> **Task details**: The records must be returned word for word.

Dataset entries
---------------
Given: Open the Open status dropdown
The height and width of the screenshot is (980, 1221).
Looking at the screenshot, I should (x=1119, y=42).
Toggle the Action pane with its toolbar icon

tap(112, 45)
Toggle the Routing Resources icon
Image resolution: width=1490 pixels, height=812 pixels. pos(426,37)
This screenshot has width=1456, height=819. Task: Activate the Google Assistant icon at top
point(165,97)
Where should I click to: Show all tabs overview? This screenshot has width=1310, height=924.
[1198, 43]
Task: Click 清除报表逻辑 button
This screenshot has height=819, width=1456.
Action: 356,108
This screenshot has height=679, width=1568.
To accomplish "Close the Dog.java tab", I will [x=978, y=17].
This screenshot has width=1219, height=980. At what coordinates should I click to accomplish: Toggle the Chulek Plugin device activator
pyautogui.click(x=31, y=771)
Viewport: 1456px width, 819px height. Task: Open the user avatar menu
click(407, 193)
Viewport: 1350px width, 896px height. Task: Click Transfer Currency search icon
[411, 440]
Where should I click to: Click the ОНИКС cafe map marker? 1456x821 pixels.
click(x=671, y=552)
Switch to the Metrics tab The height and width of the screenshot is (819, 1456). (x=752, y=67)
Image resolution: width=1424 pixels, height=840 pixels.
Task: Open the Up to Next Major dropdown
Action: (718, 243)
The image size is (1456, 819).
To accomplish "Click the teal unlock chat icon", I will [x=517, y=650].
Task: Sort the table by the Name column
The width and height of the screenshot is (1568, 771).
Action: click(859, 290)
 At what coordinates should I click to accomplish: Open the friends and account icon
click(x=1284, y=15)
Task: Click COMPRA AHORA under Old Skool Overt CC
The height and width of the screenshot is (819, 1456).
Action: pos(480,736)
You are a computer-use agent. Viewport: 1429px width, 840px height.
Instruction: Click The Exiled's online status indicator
---------------
> **Result for this exercise**:
Given: Open the Open status dropdown
The height and width of the screenshot is (980, 1221).
Looking at the screenshot, I should (x=1119, y=42).
Toggle the Action pane with its toolbar icon

tap(112, 45)
Toggle the Routing Resources icon
Image resolution: width=1490 pixels, height=812 pixels. pos(426,37)
This screenshot has width=1456, height=819. Task: Activate the Google Assistant icon at top
point(165,97)
Where should I click to: Show all tabs overview? This screenshot has width=1310, height=924.
[1198, 43]
Task: Click 清除报表逻辑 button
This screenshot has height=819, width=1456.
Action: 356,108
This screenshot has height=679, width=1568.
To accomplish "Close the Dog.java tab", I will [x=978, y=17].
This screenshot has width=1219, height=980. At what coordinates should I click to accomplish: Toggle the Chulek Plugin device activator
pyautogui.click(x=31, y=771)
Viewport: 1456px width, 819px height. Task: Open the user avatar menu
click(407, 193)
Viewport: 1350px width, 896px height. Task: Click Transfer Currency search icon
[411, 440]
Where should I click to: Click the ОНИКС cafe map marker? 1456x821 pixels.
click(x=671, y=552)
Switch to the Metrics tab The height and width of the screenshot is (819, 1456). (x=752, y=67)
Image resolution: width=1424 pixels, height=840 pixels.
Task: Open the Up to Next Major dropdown
Action: (718, 243)
The image size is (1456, 819).
To accomplish "Click the teal unlock chat icon", I will [x=517, y=650].
Task: Sort the table by the Name column
The width and height of the screenshot is (1568, 771).
Action: click(859, 290)
 At what coordinates should I click to accomplish: Open the friends and account icon
click(x=1284, y=15)
Task: Click COMPRA AHORA under Old Skool Overt CC
The height and width of the screenshot is (819, 1456).
Action: pos(480,736)
You are a computer-use agent. Viewport: 1429px width, 840px height.
Instruction: Click The Exiled's online status indicator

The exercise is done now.